In a new study published in the journal Frontiers in Astronomy and Space Sciences, lead author Dr. Nikolaos Georgakarakos, a research associate from the Division of Science at New York University Abu Dhabi, explains that binary star systems are common, making up between half and three quarters of all star systems. While finding them is easy, finding circumbinary planets orbiting them, other than giant exoplanets, has been difficult. Giant exoplanets aren’t generally seen as life-sustaining, but they should have circumbinary orbiting Tattooines in their star systems  that just aren’t visible to us yet with current technology. Georgakarakos and his team set out to prove they exist anyway in nine binary systems with known giant exoplanets. The press release explains their process.

“They first derive equations that take into account the class, mass, luminosity, and spectral energy distribution of the stars; the added gravitational effect of the giant planet; the eccentricity (i.e. degree of ellipticity of the orbit), semi-major axis, and period of the hypothetical Earth-like planet’s orbit; the dynamics of the intensity and spectrum of the stellar radiation that falls upon its atmosphere; and its “climate inertia”, that is, the speed at which the atmosphere responds to changes in irradiation.”

“The dynamics of the intensity and spectrum of the stellar radiation.” That’s what made Tattooine so dry and forced the residents to remove water from the atmosphere on moisture farms and sustain the Skywalkers, Jabba the Hutt, Obi-Wan Kenobi and others. Using data for more favorable temperatures and radiation levels, they applied the formula to nine known binary star systems with giant planets discovered by the Kepler telescope — Kepler-16, Kepler-34, Kepler-35, Kepler-38, Kepler-64, Kepler-413, Kepler-453, Kepler-1647, and Kepler-1661. And?

“The authors show for the first time that permanent Habitable Zones exist in Kepler-34, -35, -38, -64, and -413. Those zones are between 0.4-1.5 Astronomical Units (au) wide beginning at distances between 0.6-2 au from the center of mass of the binary stars.”

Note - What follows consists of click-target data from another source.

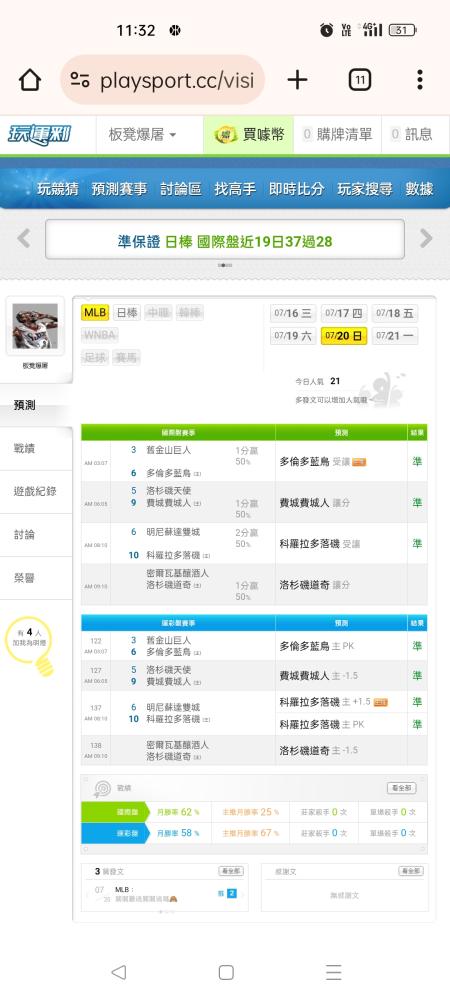
Task: Show previous banner with left arrow
Action: tap(24, 239)
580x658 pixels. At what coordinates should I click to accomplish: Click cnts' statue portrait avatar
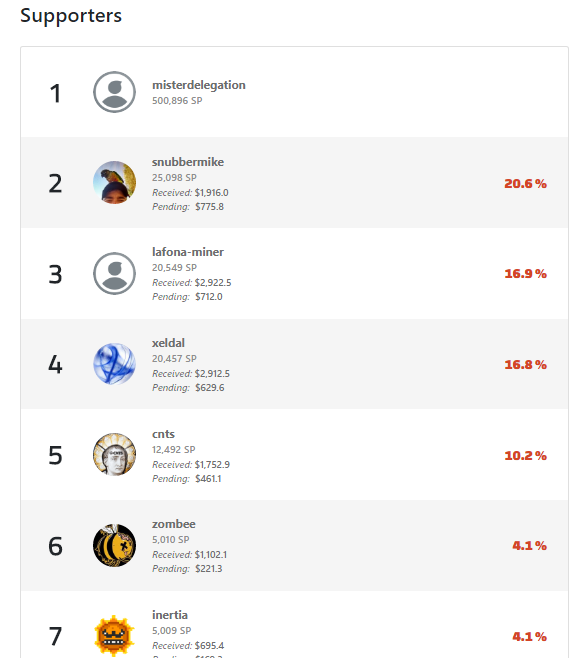click(x=114, y=454)
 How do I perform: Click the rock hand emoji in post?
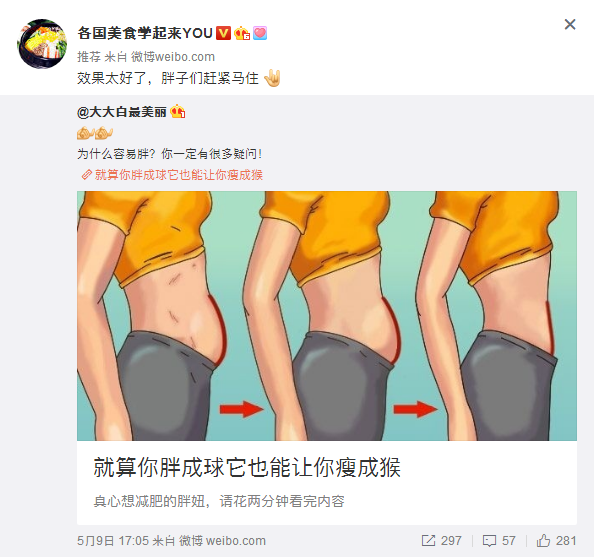(272, 78)
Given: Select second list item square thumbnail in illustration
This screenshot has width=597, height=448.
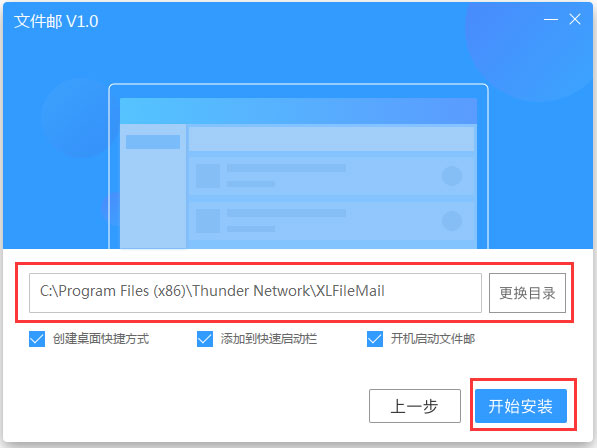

In the others, the giant exoplanets were too disruptive to allow a habitable zone to develop and sustain a livable planet. If he had to place a bet on which one is home to some form of a Skywalker and could some day be an Earth 2.0, Georgakarakos would put his money on Kepler-38, which is approximately 3970 light years from Earth. If he could send them a message, it would be this:

“Watch out Tatooine, we are coming!”

Let’s hope he doesn’t get a response like the one Princess Leia received from Jabba the Hutt:

“You will soon learn to appreciate me.”